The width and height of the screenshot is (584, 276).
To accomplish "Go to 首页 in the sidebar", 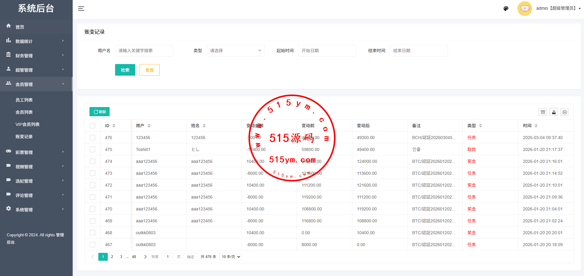I will tap(20, 27).
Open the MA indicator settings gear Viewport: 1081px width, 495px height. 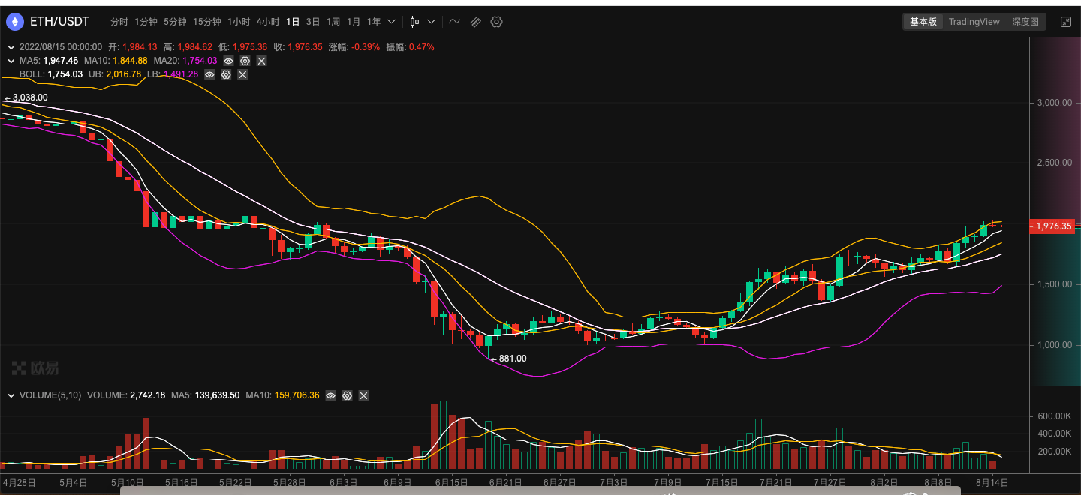(x=245, y=61)
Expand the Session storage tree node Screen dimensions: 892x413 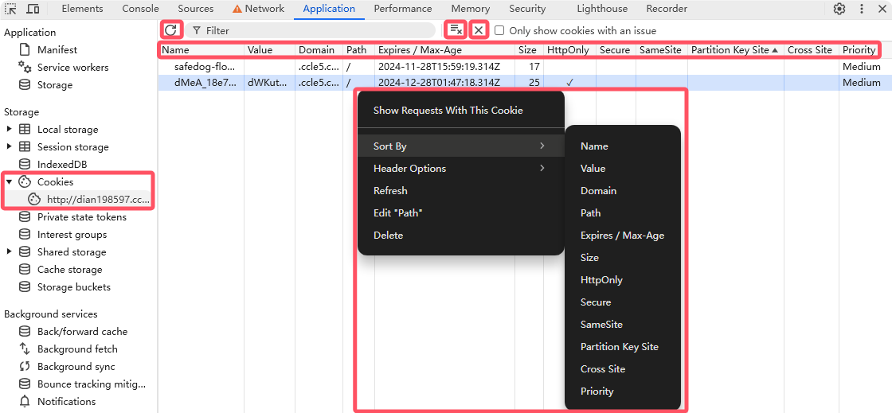tap(9, 147)
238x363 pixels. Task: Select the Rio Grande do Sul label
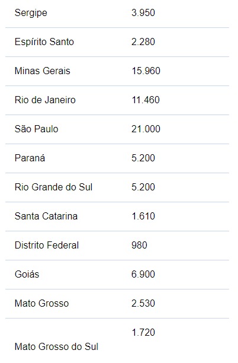[53, 187]
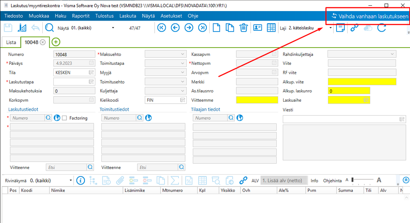Expand the Rivinäkymä dropdown arrow
This screenshot has width=410, height=223.
[x=71, y=180]
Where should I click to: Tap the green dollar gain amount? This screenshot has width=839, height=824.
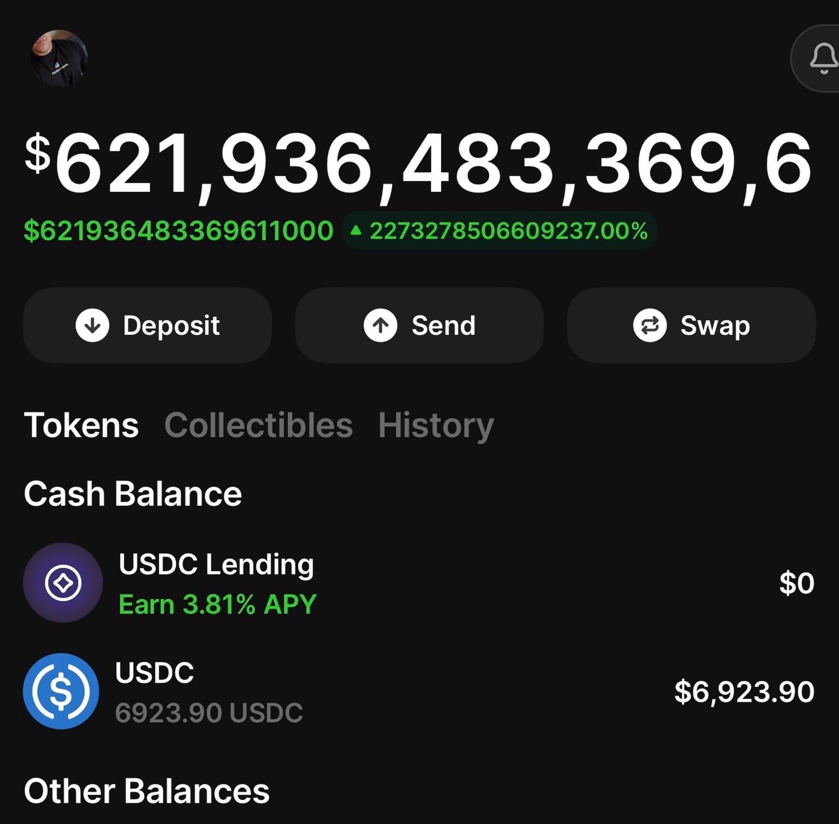tap(178, 231)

········

*Aim of the exercise*. Can the lines from the one with "238x363 pixels. Task: Select" to the end of the records above be quoted exactly, both ends included, with every picture omitted?

*Solution to the problem*.
238x363 pixels. Task: Select the Rio Grande do Sul label
[53, 187]
Expand the Rivinäkymä dropdown arrow
This screenshot has width=410, height=223.
[x=71, y=180]
Where should I click to: Tap the green dollar gain amount? This screenshot has width=839, height=824.
tap(178, 231)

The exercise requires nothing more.